### [ЗАДАНИЕ 1]
Назовите все скульптуры, которые Панини, согласно тексту о выставке Панини в Лувре, поставил рядом на первой картине.
### [ЗАДАНИЕ 2]
Перепишите слово в слово кусок текста о выставке Панини в Лувре: начните с места, где стоят слова «В середине октября», и остановитесь после слов «не везде отыщешь.».

### [ИСХОДНЫЙ ТЕКСТ]
= = = =

Сходите в Лувр – это предок заппинга и блоба



 

В середине октября в Лувре открылась экспозиция, посвященная Джованни Паоло Панини (Пьяченца, 1691 – Рим, 1765). На выставке, поводом к которой послужило трехсотлетие художника, представлено не более сорока картин и несколько рисунков из обширного собрания Лувра. Я отказываюсь интересоваться чем-либо только из-за юбилея, и мне удается преодолевать россиниевский год, слушая Беллини, год Колумба – занимаясь Магелланом, если все славят Пьеро делла Франческа – я восхищаюсь Сассеттой, в Париже открывается этрусская выставка, а меня нынче интересуют хетты. Почему? Потому что это мое дело; я не позволю никакой конторе учить меня, что и когда мне любить. Но для Панини я сделал исключение, потому что он мне нравится и его не везде отыщешь.

Я отправился туда, надеясь увидеть множество «галерей», но Лувр предложил мне только две большие работы, один набросок и одну копию чужой картины. Зато там было множество живописных руин, и у меня появилась возможность пересмотреть свое отношение к этому художнику XVIII века: о нем обычно не говорят на выпускных экзаменах, но он представляется мне небезынтересным для наших современников.

Панини считается ведутистом, но это ведутист, который пишет только памятники архитектуры. Он рисует театр, полный зрителей (много-много, мелких-мелких), с музыкантами на балконе, но то, что его интересует в первую очередь, – это сценография, очевидным образом созданная кем-то еще. Изображает он руины – они на каждом шагу, влюблен в римские пирамиды – он рисует их повсюду, рядом с обвалившимися зданиями, которые, если верить Управлению по туризму, должны находиться совсем в других местах. Кроме того, в эти руины он помещает сцены из античности, деяний апостолов, Священной истории, и ему на самом деле не важно, что во времена изображаемых событий эти руины еще не были руинами: ему нравится включать в свои картины разрушенные памятники.

А еще – «галереи». У Панини это коллекции живописи – залы и необъятные салоны, похожие на альбомы марок, где его работы развешаны вплоть до самых высоких потолков, расписанных в свою очередь фресками. Он изображает коллекционера, сидящего или гордо прохаживающегося средь своих сокровищ, восхищаясь восхищением того, кто собрал столько красот, а на самом деле – представляя нам иллюстрированный каталог, и если изучать его с лупой и фонариком, то можно обнаружить любопытные повторения всей живописи предшествующих веков в миниатюре.

На двух больших картинах, выставленных в Лувре, он поместил скульптуры и виды Древнего Рима и Рима современного. Болаффи[199] своего времени, на первой картине он умудряется собрать почти все знаменитые античные статуи, а на второй – работы Бернини, Борромини, Сангалло, Виньолы, всего – пятьдесят пять известных шедевров, и еще две статуи, не поддающиеся идентификации. Равнодушный к музейным принципам, он ставит рядом на первой картине «Геркулеса» с виллы Боргезе, «Умирающего галла», «Лаокоона» и льва с фонтана Аква-Феличе[200], на второй – «Моисея» Микеланджело, «Давида», «Аполлона и Дафну» Бернини, льва с виллы Медичи. Похоже на картинку с выставки фальшивок, но если так, то в этом случае его картина – фальсификация (или имитация) фальшивок. Я не проверял, помещал ли Панини когда-нибудь на стены своих «галерей» картины, изображающие залы с развешанными картинами, но это очень легко себе представить. Его шедевром могла бы стать картина, изображающая собрание его картин.

= = = =

### [СПИСОК СТРОК]
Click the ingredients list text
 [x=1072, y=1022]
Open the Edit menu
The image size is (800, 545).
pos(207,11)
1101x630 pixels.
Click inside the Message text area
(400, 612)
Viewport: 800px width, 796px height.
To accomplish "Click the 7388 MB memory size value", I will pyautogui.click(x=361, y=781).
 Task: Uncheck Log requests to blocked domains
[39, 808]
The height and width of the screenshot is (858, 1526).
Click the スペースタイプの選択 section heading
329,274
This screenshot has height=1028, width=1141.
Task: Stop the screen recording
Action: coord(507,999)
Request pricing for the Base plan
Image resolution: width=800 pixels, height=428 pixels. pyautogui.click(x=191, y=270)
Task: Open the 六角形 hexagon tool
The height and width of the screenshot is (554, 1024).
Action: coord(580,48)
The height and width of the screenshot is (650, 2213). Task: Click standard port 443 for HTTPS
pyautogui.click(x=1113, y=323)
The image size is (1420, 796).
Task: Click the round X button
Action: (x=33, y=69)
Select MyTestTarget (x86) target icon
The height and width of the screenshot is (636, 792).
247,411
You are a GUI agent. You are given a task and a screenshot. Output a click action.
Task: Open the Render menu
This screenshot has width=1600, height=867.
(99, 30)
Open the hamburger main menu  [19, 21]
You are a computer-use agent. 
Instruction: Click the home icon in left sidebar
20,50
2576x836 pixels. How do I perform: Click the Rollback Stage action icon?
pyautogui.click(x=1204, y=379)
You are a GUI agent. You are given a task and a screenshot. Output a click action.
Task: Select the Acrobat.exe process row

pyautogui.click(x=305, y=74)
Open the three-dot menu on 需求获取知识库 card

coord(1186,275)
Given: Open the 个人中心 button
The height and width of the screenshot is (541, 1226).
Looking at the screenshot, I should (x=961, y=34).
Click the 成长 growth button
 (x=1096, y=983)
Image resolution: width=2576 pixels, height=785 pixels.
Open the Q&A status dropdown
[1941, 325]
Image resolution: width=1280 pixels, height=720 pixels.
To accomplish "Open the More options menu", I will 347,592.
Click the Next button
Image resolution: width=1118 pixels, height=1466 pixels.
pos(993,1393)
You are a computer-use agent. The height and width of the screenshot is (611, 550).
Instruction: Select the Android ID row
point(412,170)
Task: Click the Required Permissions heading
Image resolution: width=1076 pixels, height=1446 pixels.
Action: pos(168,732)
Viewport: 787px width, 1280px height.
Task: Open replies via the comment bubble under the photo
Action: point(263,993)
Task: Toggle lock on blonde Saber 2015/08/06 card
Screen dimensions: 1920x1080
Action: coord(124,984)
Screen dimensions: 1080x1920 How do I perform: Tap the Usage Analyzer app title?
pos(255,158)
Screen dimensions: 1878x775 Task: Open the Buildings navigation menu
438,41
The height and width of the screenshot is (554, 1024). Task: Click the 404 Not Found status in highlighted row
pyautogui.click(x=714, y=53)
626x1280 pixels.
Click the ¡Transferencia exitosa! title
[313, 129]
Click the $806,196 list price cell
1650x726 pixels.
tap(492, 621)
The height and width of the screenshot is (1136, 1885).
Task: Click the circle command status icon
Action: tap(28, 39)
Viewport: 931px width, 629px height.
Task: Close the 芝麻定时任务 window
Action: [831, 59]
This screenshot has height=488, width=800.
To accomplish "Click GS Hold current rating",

= = = =

### [МЕСТО ДЛЯ ОТВЕТА 1]
«Геркулес» с виллы Боргезе, «Умирающий галл», «Лаокоон», лев с фонтана Аква-Феличе.

### [МЕСТО ДЛЯ ОТВЕТА 2]
В середине октября в Лувре открылась экспозиция, посвященная Джованни Паоло Панини (Пьяченца, 1691 – Рим, 1765). На выставке, поводом к которой послужило трехсотлетие художника, представлено не более сорока картин и несколько рисунков из обширного собрания Лувра. Я отказываюсь интересоваться чем-либо только из-за юбилея, и мне удается преодолевать россиниевский год, слушая Беллини, год Колумба – занимаясь Магелланом, если все славят Пьеро делла Франческа – я восхищаюсь Сассеттой, в Париже открывается этрусская выставка, а меня нынче интересуют хетты. Почему? Потому что это мое дело; я не позволю никакой конторе учить меня, что и когда мне любить. Но для Панини я сделал исключение, потому что он мне нравится и его не везде отыщешь.